• _SHORT EXERCISE_: In the material below, swap every "pixels" for "px" and reproduce the lines with no other changes. Leave the pictures out of your answer.
▬▬▬▬▬▬▬▬▬▬
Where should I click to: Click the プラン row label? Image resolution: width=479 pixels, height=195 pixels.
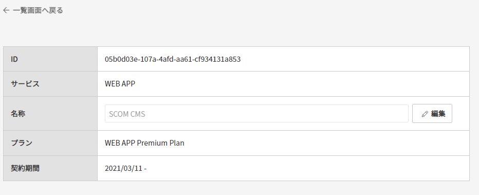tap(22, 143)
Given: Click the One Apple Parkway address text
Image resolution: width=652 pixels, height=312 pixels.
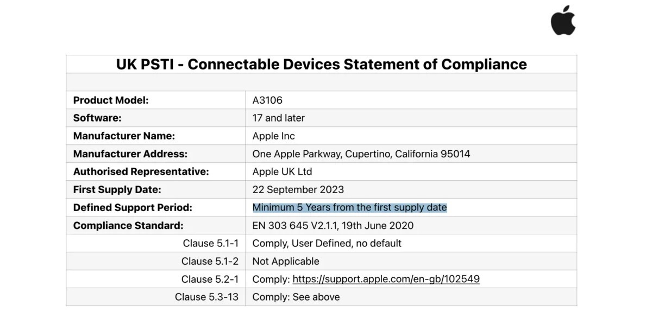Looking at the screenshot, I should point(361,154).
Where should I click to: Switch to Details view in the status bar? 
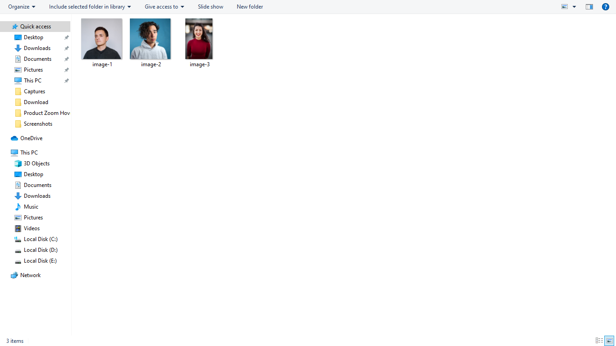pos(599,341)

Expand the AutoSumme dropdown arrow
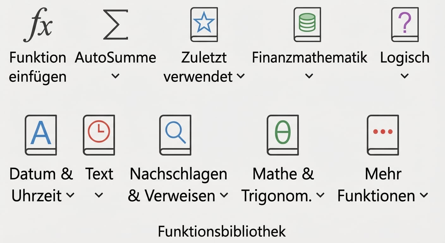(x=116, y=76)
▬▬▬▬▬▬▬▬▬▬
• _WRITTEN SOLUTION_:
Where should I click to: Click the プラン row label? Image resolution: width=479 px, height=195 px.
tap(22, 143)
Given: Click the One Apple Parkway address text
Image resolution: width=652 px, height=312 px.
Looking at the screenshot, I should point(361,154).
Where should I click to: Switch to Details view in the status bar? 
pos(599,341)

Expand the AutoSumme dropdown arrow
(x=116, y=76)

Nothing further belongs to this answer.